Instructions to follow:
From the line containing "You are a computer-use agent. 805x367 pixels." through the last line of the records below, output every line exactly, both ends included, except the pictures.

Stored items

⁂

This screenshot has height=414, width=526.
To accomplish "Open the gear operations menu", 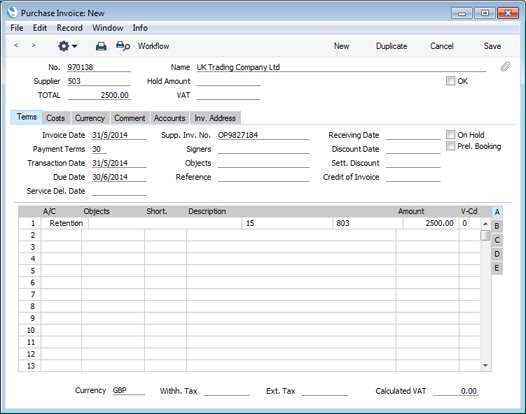I will [x=67, y=46].
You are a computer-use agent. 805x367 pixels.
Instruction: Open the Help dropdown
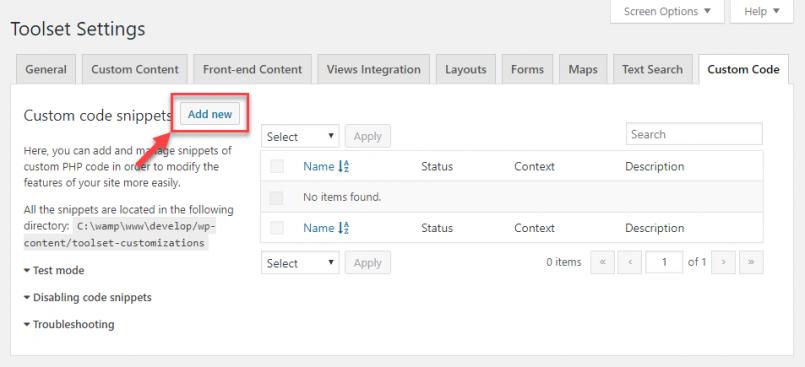click(762, 11)
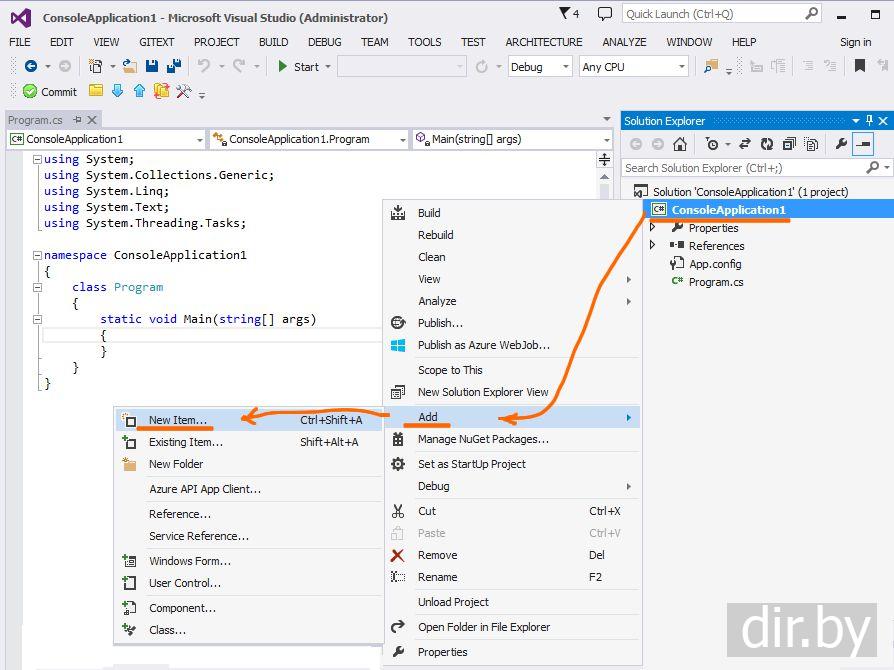This screenshot has width=894, height=670.
Task: Click the feedback speech bubble icon
Action: 605,14
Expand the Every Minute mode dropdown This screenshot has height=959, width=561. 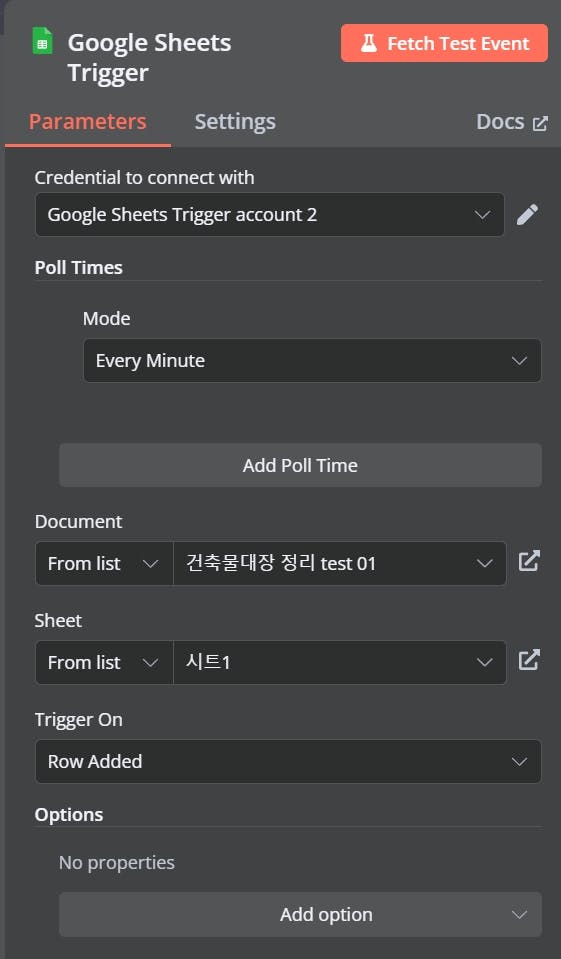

⁂

Task response:
You are a computer-use agent. 805x367 pixels.
Instruction: Open the Help dropdown
click(762, 11)
This screenshot has width=894, height=670.
Task: Click the feedback speech bubble icon
Action: 605,14
Expand the Every Minute mode dropdown This screenshot has height=959, width=561. 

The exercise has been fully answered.